* Information supplied *
━━━━━━━━

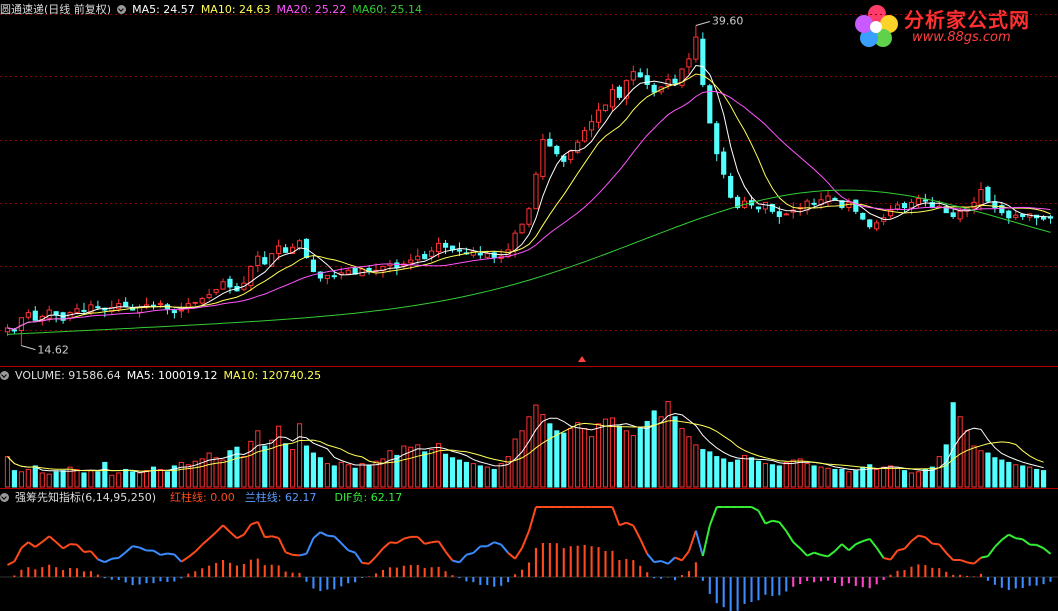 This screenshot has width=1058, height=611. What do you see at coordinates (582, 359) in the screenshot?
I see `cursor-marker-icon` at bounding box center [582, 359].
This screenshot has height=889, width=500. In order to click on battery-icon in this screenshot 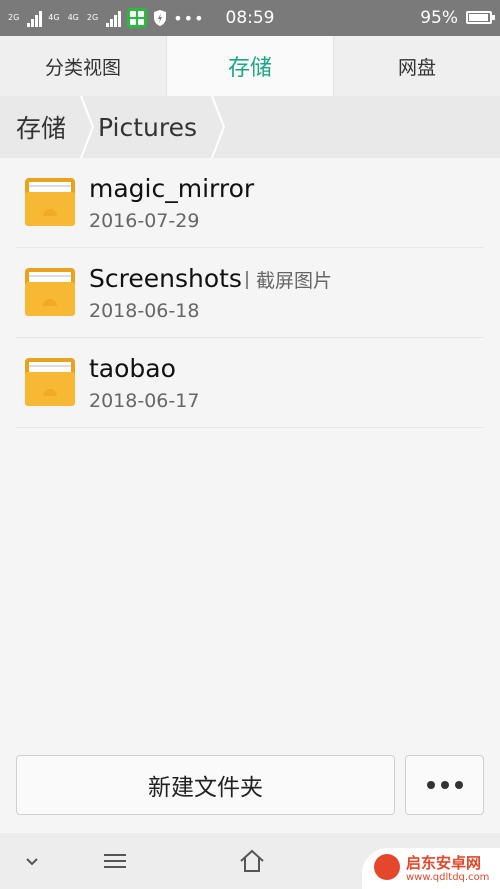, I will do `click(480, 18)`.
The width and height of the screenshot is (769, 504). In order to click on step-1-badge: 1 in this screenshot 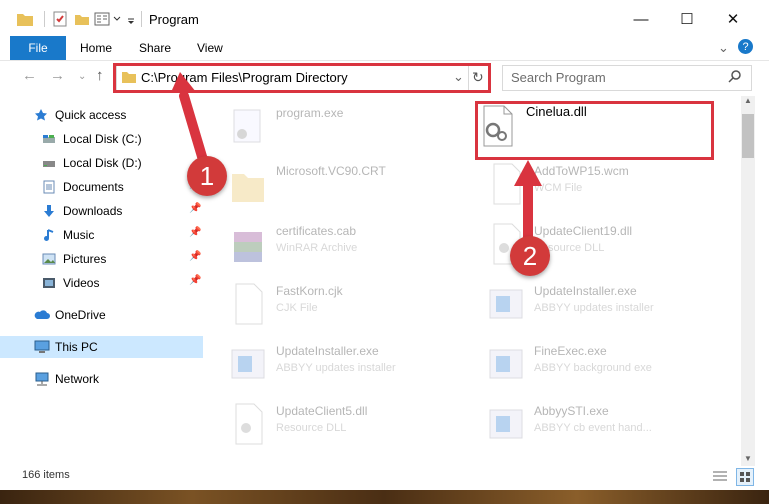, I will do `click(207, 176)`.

━━━━━━━━

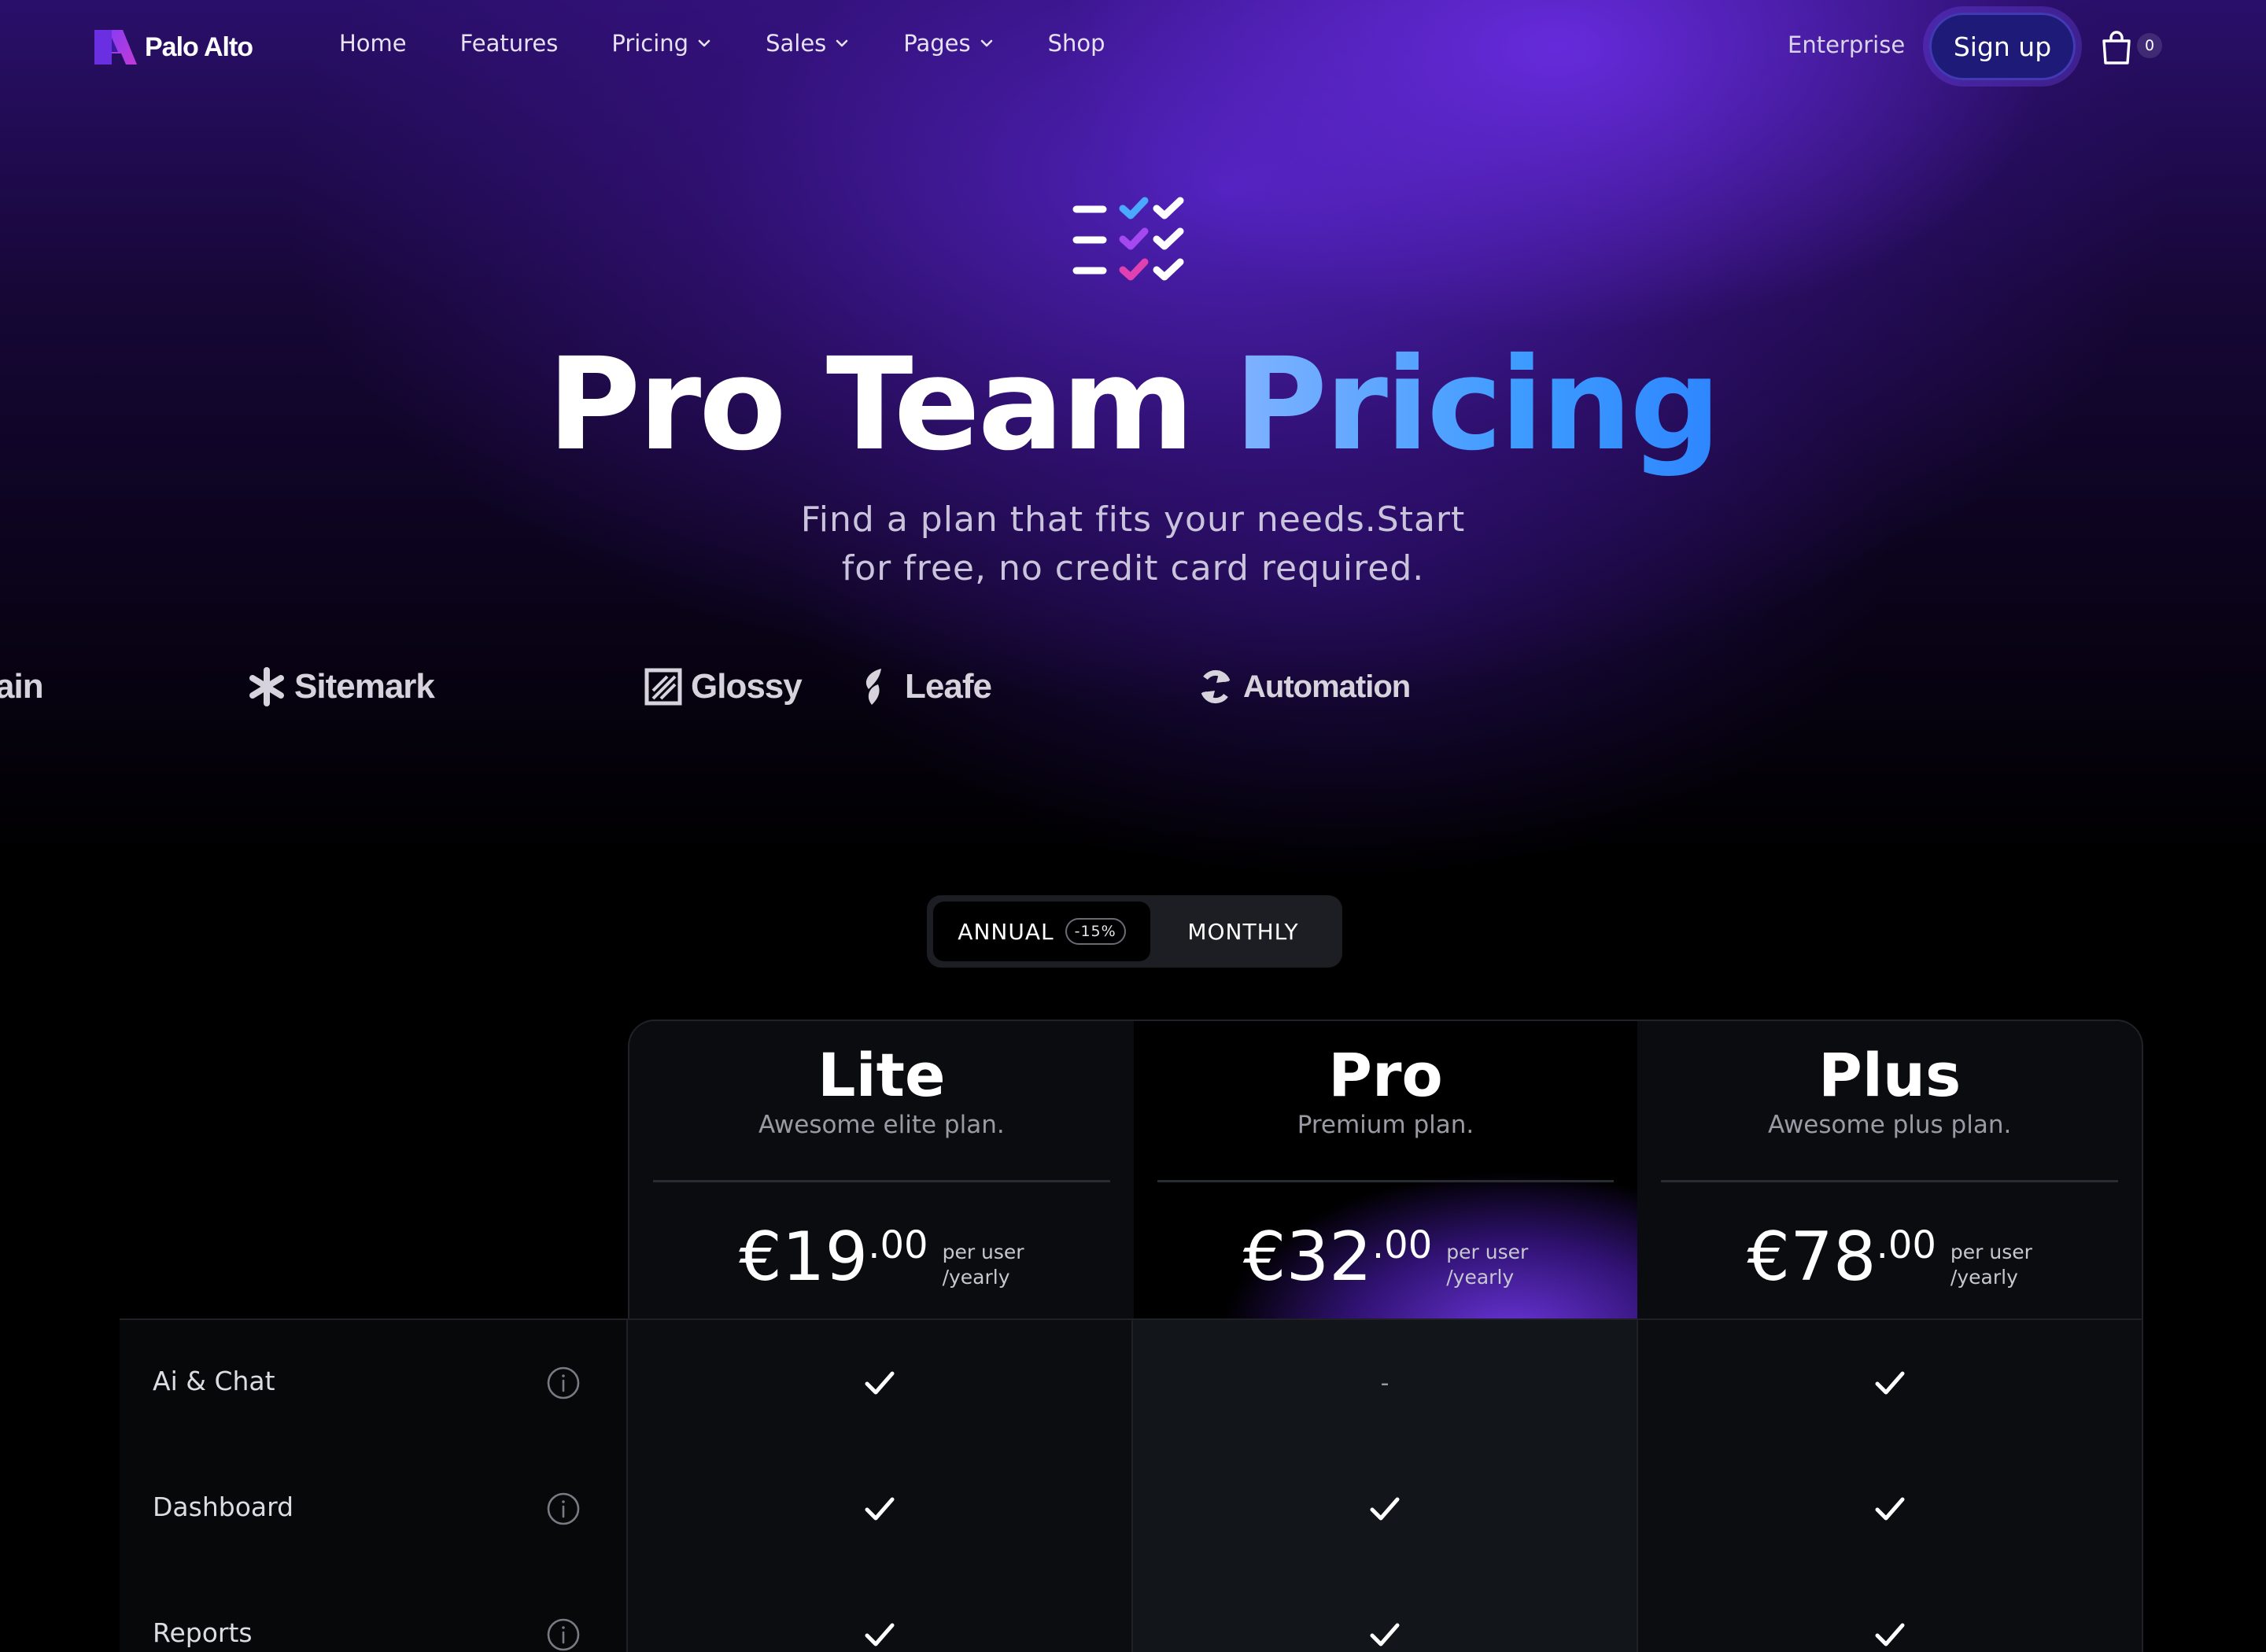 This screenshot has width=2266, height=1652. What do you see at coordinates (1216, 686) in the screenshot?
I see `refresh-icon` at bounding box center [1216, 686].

━━━━━━━━

* What you are asked to do *
Collect every line of the listing above that contains the string "center", matching case exactly.

* Task answer *
I see `cursor-marker-icon` at bounding box center [582, 359].
I see `refresh-icon` at bounding box center [1216, 686].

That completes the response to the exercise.